For Nicaragua’s health care system, a pregnant woman or her baby dying was an unacceptable outcome, and health care workers took every possible measure to prevent that. The result of this is that only one pregnant woman has died in Ciudad Sandino in the past three years — nationwide, only 37 women died last year in a country of just more than 7 million people. Each death was investigated and the details are available to the public.

Meanwhile, this past July, Idaho — with its 1.9 million people — became the only state in the nation with no legal requirement or specialized committee to review maternal deaths related to pregnancy.

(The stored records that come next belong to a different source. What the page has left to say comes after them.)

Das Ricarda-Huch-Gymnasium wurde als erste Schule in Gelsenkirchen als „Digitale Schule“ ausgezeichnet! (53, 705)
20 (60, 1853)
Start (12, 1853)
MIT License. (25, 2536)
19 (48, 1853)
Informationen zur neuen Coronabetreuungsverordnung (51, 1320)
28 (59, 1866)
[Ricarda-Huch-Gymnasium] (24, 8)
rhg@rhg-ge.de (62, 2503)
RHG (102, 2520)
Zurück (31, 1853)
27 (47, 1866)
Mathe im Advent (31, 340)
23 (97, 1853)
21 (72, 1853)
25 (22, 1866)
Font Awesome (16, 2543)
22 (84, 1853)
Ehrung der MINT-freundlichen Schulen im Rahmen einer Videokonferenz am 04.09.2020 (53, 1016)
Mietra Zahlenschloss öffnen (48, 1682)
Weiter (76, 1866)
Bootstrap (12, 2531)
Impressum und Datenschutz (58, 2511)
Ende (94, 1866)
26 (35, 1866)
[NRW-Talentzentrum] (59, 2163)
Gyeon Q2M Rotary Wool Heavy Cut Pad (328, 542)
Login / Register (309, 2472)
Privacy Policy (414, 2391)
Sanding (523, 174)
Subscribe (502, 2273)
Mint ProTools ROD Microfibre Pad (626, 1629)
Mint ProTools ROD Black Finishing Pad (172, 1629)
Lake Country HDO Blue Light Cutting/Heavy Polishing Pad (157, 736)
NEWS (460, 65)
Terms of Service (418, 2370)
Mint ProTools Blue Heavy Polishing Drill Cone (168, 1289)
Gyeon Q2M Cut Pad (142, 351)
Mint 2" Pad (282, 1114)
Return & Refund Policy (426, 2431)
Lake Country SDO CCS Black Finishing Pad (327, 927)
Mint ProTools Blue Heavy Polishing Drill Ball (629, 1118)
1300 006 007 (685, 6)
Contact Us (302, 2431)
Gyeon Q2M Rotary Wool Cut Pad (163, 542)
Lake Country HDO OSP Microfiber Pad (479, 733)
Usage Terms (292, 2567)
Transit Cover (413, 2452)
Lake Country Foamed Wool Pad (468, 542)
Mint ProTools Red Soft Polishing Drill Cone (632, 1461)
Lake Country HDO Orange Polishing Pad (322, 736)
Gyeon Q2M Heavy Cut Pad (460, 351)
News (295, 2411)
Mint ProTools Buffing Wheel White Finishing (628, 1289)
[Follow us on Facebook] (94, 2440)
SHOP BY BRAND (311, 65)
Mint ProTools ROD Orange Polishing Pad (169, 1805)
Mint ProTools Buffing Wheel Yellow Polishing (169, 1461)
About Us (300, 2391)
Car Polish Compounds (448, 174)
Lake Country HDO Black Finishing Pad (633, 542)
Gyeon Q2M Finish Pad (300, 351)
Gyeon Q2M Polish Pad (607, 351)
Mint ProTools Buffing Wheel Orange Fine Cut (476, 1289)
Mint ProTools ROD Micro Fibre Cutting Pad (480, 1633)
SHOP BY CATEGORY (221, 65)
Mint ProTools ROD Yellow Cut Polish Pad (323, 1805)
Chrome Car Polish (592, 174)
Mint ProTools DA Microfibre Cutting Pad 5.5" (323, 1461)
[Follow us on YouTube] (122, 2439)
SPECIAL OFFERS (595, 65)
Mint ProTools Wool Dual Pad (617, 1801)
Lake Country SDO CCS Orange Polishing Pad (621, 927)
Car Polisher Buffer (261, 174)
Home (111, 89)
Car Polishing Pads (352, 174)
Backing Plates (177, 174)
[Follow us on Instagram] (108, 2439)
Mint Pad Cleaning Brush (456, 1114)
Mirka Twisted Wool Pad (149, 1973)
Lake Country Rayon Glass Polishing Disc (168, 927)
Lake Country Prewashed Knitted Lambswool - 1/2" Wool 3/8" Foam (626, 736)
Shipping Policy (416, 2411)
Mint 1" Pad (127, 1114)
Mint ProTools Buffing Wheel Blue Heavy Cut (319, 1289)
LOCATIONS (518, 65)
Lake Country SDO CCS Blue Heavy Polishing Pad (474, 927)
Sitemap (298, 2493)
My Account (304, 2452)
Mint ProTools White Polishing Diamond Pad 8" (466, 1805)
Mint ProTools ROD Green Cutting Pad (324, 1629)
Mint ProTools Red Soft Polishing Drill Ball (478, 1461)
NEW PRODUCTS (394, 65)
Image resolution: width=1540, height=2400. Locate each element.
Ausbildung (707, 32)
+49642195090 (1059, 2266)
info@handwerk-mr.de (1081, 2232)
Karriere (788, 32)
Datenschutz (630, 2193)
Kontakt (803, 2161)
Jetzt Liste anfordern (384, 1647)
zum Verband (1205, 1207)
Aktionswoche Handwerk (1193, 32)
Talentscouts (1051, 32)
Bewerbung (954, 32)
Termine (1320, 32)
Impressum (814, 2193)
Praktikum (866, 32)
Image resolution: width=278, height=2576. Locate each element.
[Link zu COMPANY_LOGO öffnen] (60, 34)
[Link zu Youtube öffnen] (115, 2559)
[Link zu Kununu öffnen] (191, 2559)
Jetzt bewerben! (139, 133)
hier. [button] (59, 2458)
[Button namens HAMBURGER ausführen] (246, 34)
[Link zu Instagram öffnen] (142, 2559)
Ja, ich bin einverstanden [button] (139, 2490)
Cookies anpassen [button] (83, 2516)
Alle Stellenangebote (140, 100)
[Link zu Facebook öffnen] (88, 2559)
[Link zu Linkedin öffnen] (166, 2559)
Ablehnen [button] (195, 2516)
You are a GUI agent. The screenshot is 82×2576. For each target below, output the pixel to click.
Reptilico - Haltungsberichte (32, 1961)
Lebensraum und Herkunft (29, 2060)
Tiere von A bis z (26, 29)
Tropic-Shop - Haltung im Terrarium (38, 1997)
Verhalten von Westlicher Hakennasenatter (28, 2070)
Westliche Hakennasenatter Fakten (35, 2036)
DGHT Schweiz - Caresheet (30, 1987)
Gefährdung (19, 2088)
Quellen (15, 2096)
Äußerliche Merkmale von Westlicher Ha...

As winter falls on Idaho with its icy roads, heavy snowfalls and treacherously long journeys to the hospital, I pray that there is a legion of Mrs. Longs who can rent rooms near the hospital to expecting families. Or better yet, that Idahoans begin to follow Nicaragua’s example of maternal wait homes. Because if nothing changes, too many mothers in Idaho won’t live to lay their new babies in a manger. 

Becca Renk Foster was born at Bonner General Hospital and raised in Sandpoint. She graduated from Sandpoint High School in 1995. She has been living and working in sustainable community development with the Jubilee House Community and its project the Center for Development in Central America (jhc-cdca.org) since 2001. She educates about Nicaragua through study trips as coordinator of the Casa Ben Linder in Managua and lives in Ciudad Sandino with her husband and two daughters.